+++ MATERIAL FOR THIS EXERCISE
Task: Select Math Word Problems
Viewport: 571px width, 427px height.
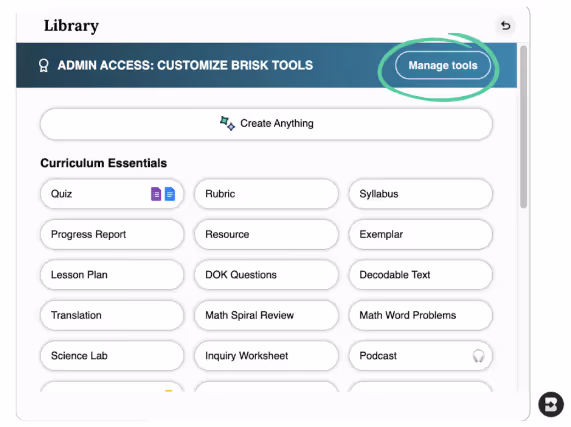Action: point(421,315)
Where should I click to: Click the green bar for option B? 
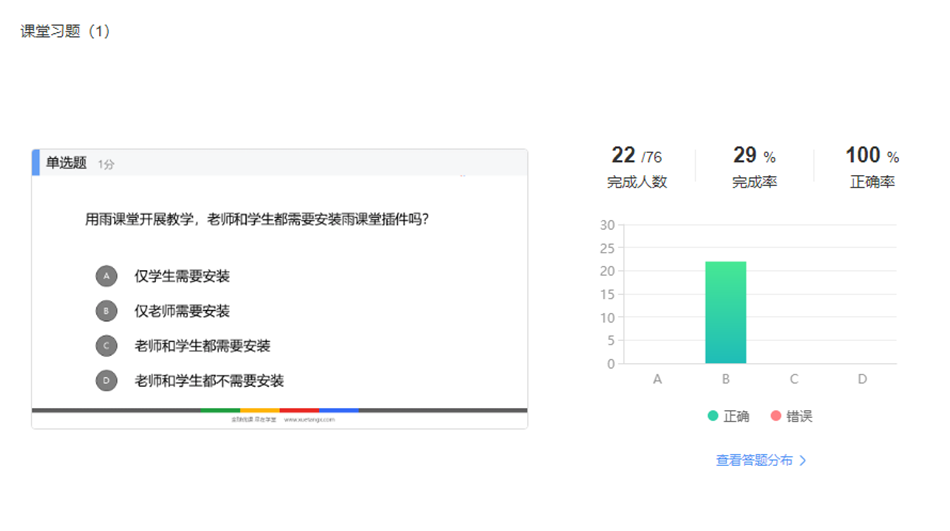tap(725, 312)
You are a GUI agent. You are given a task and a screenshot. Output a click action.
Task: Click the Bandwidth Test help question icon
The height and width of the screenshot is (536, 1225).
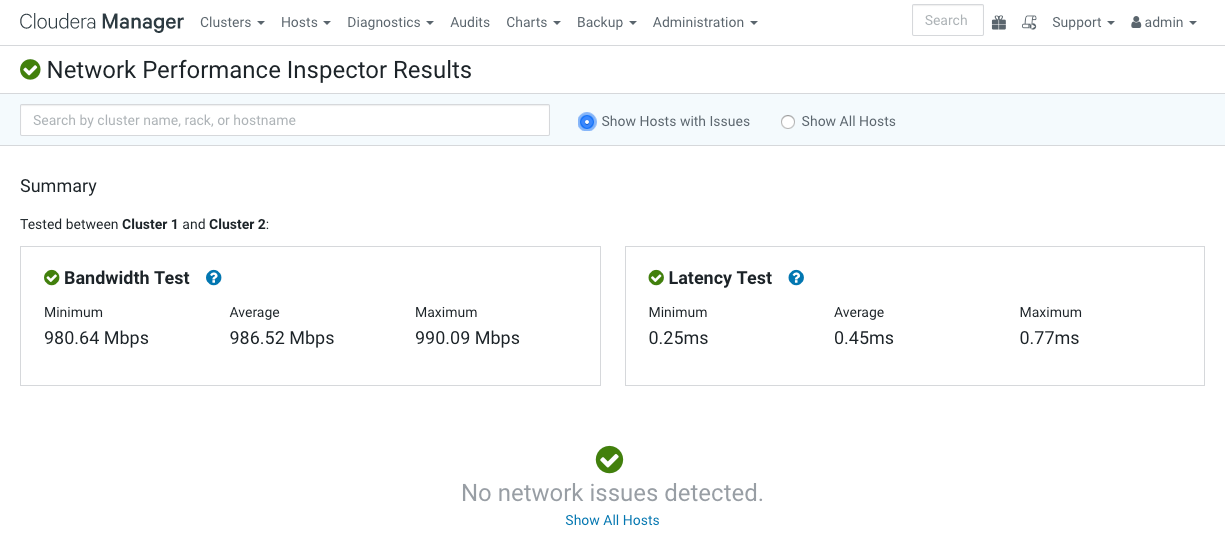coord(213,278)
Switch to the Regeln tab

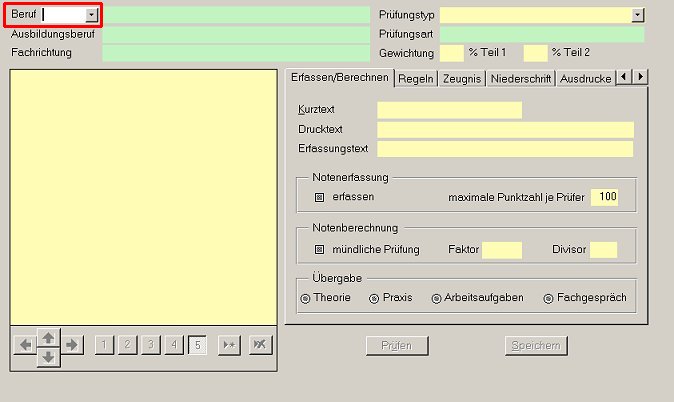pyautogui.click(x=417, y=78)
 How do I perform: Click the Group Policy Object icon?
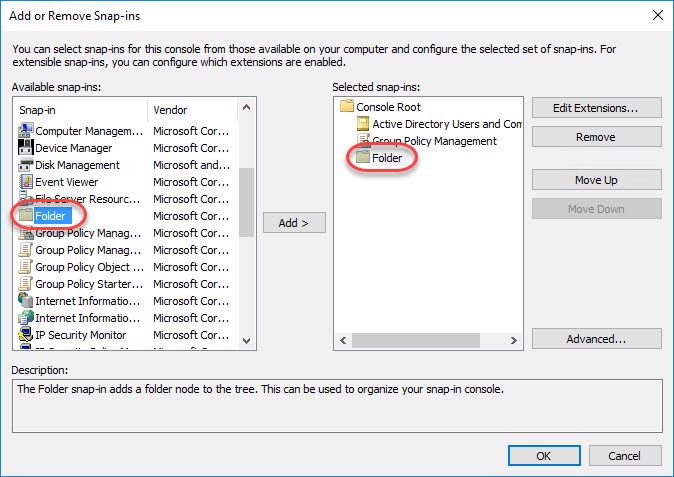pos(26,267)
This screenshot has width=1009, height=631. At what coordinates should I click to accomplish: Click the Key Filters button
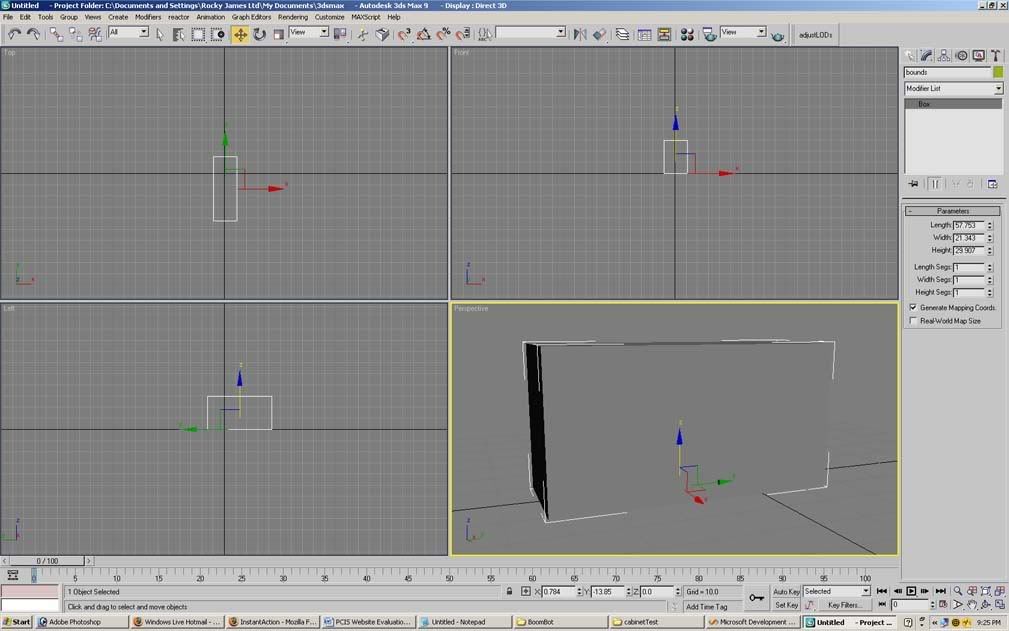tap(844, 605)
++++++
Copy out the material verbatim, starting with the line that contains "You are a GUI" and going on through the line that contains "pyautogui.click(x=417, y=78)", and leave the pictures out.

You are a GUI agent. You are given a task and a screenshot. Output a click action.
Task: Click the Bandwidth Test help question icon
The height and width of the screenshot is (536, 1225).
coord(213,278)
Switch to the Regeln tab

pyautogui.click(x=417, y=78)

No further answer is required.